Caicedo made 3 appearances with Cortuluá in Categoría Primera B prior to going on loan.

=== New England Revolution ===
On 8 March 2018, Caicedo was loaned to the New England Revolution of Major League Soccer. He made his Revolution debut on 24 March, coming on as a substitute in a 2–2 draw against New York CIty FC. The following week Caicedo made his first start and picked up his first assist for the Revs, helping New England beat the Houston Dynamo 2–0. On 14 July he scored his first goal for the Revolution in a 3–2 loss to the LA Galaxy. Caicedo ended the season with 1 goal and 4 assists in 30 appearances as the Revs finished 8th in the Eastern Conference, failing to qualify for the playoffs. On 2 November Caicedo's move to New England was made permanent.

Caicedo was a key player for the Revolution in 2021, appearing in 31 of the 34 regular season matches and playing 2,359 minutes, the 4th most on the team, helping the Revs finish 7th in the East and qualify for the playoffs. He did not appear in New England's 1 playoff game, a 1–0 loss to Atlanta United.

During the 2020 preseason, Caicedo had issues with his knee. He underwent surgery on his right knee meniscus on 11 March and missed the entire 2020 season.

On 17 April 2021 Caicedo made a rehab appearance with Revolution II, but then missed an additional 5 months. He made a second rehab appearance on 17 September before returning to the first team on 22 September, playing 90 minutes in a 3–2 win over the Chicago Fire. He made 4 first team appearances in 2021 as the Revs finished top of the Eastern Conference and won the Supporters' shield with an MLS record 73 points. Caicedo did not appear in New England's only playoff game, with the Revolution falling 5–3 on penalties to NYCFC in the conference semifinals.

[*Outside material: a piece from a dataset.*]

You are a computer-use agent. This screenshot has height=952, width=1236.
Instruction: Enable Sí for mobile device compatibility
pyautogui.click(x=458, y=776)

His contract expired following the 2021 season.

=== Return to Cortuluá ===
In January 2022, Caicedo returned to Cortuluá. He made his second debut for Cortuluá on 26 January, playing the full 90 minutes in a 2–1 loss to Jaguares de Córdoba. On 10 March 2022 Caicedo played in the Final of the 2021 Categoría Primera B Torneo II, losing on penalties to Unión Magdalena. Caicedo played in 36 of a possible 40 Primera A matches as Cortuluá finished 20th in the aggregate table. Cortuluá were relegated due to having the worst average points over the previous three seasons.

=== Houston Dynamo ===
On 23 February 2023, Caicedo returned to MLS and signed with the Houston Dynamo on a one-year deal, with team options for 2024 and 2025. He made his Dynamo debut on 4 March, coming off the bench in a 3–0 to New England.

==Career statistics==
=== Club ===

Appearances and goals by club, season and competition
Club: Season; League; National Cup; Playoffs; Continental; Total
Division: Apps; Goals; Apps; Goals; Apps; Goals; Apps; Goals; Apps; Goals
Sporting CP B: 2014–15; Segunda Liga; 1; 0; —; —; —; 1; 0
Cortuluá: 2015; Primera A; 1; 0; 0; 0; —; —; 1; 0
2016: 35; 1; 2; 0; —; —; 37; 1
2017: 31; 1; 1; 0; —; —; 32; 1
2018: Primera B; 3; 0; 0; 0; —; —; 3; 0
Total: 70; 2; 3; 0; 0; 0; 0; 0; 73; 2
New England Revolution (loan): 2018; MLS; 30; 1; 0; 0; —; —; 30; 1
New England Revolution: 2019; 31; 0; 1; 0; 0; 0; —; 32; 0
2020: 0; 0; —; 0; 0; —; 0; 0
2021: 4; 0; —; —; —; 4; 0
Total: 65; 1; 1; 0; 0; 0; 0; 0; 66; 1
New England Revolution II: 2021; USL1; 2; 0; —; —; —; 2; 0
Cortuluá: 2021; Primera B; 1; 0; 0; 0; —; —; 1; 0
2022: Primera A; 36; 0; 0; 0; —; —; 36; 0
Total: 37; 0; 0; 0; 0; 0; 0; 0; 37; 0
Houston Dynamo: 2023; MLS; 3; 0; 0; 0; 0; 0; 0; 0; 3; 0
Career total: 178; 3; 4; 0; 0; 0; 0; 0; 182; 3

== Honours ==

=== Club ===
New England Revolution

- Supporters' Shield: 2021

== Personal life ==
In March 2021 Caicedo obtained a green card, qualifying him as a domestic player for Major League Soccer roster purposes.